Ms. Pat’s early career sounds a little bit like the role Sally Field’s in the 1988 movie about comedy, Punchline, except only Ms. Pat grew up in a bootleg house in Atlanta, became a mother of two by the time she was 15, sold drugs, was shot twice, and arrested multiple times all before she met her future husband at 19. Her husband brought her stability. Her comedy brought her joy and a newfound purpose in life. How she made that transition, from a big break opening for Katt Williams, through her first time appearing on radio’s Bob and Tom Show, through 2015 where she appeared on NBC’s Last Comic Standing and Comedy Central’s This is Not Happening. All of that, and how far Ms. Pat has come just in the six years since her first trip to Montreal as a New Face in 2010, she shares it all with me now.

Since our chat, Ms. Pat has received a put-pilot commitment from FOX to make a half-hour sitcom about her life, starring her and executive produced by Lee Daniels and Brian Grazer.

So let’s get to it!

Aug 15, 2016

Bert Kreischer is my special guest today, in an episode recorded in front of a live audience at the 2016 Just For Laughs festival in Montreal. He literally is the “Life of the Party.” That’s the title of his 2014 memoir — it describes how Bert's life changed as a sixth-year senior at Florida State University when Rolling Stone magazine visited and profiled him. That magazine article became the basis for the film, National Lampoon’s Van Wilder, starring Ryan Reynolds as a buffer Bert.

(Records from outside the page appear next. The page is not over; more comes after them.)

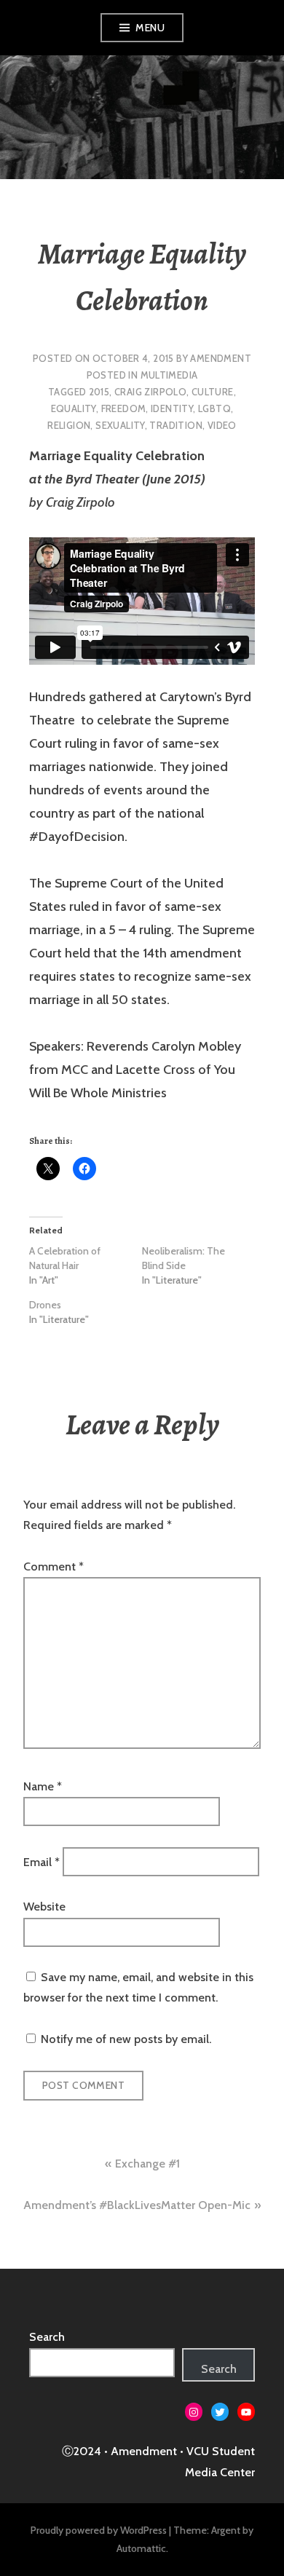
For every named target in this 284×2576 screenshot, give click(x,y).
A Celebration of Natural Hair (64, 1258)
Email (41, 1861)
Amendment (220, 358)
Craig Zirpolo (150, 392)
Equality (73, 408)
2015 (99, 392)
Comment (53, 1566)
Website (44, 1906)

Kreischer currently hosts two different TV series for the Travel Channel: Bert the Conquerer, and Trip Flip.

Kreischer talks with me about how Oliver Stone and Will Smith served as his entry points to show business, how his first attempt in stand-up went awry before he found Barry Katz and his Boston Comedy Club, and proves himself to be as much a lover of comedy as he is of life and travel.

So let’s get to it!

Aug 8, 2016

Variety magazine named Cameron Esposito one of the 10 Comics to Watch in 2016, and there already has been a lot to see of Esposito this year – from her appearances on the big screen in Garry Marshall’s final film, “Mother’s Day,” to the small-screen on IFC’s Maron, performing stand-up on The Late Late Show with James Corden, and her first stand-up special, Marriage Material, on SeeSo. She’s got two other movie roles that brought her to Sundance this past winter, in “Operator” and in “First Girl I Loved.” With her wife Rhea Butcher, Esposito hosts a live comedy showcase and podcast each Tuesday at the UCB Theatre in Los Angeles, Put Your Hands Together, made a webseries for Amy Poehler’s Smart Girls called She Said, and will debut their first scripted series together, Take My Wife, this August on SeeSo. If that’s not enough, Esposito is writing her first book as well as developing a TV series for FX. There’s a lot more to her story, and I recalled some of it that even made news to her.

So let’s get to it!

Aug 1, 2016

Hari Kondabolu and I go back to the scene of his very first big break, showcasing for the 2007 U.S. Comedy Arts Festival in Aspen and HBO, how that all happened, and how he managed to take a year off afterward to earn his master’s degree from the London School of Economics. Kondabolu since has enjoyed time writing and performing for late-night TV with Totally Biased, and just this summer launched a new podcast, Politically Re-Active, with his former boss, W. Kamau Bell. Kondabolu also just released his second stand-up comedy album, Mainstream American Comic, is working on a documentary about Apu from The Simpsons, and has a deal to develop his own TV series for TruTV. We talk about all of that and more, so let’s get to it!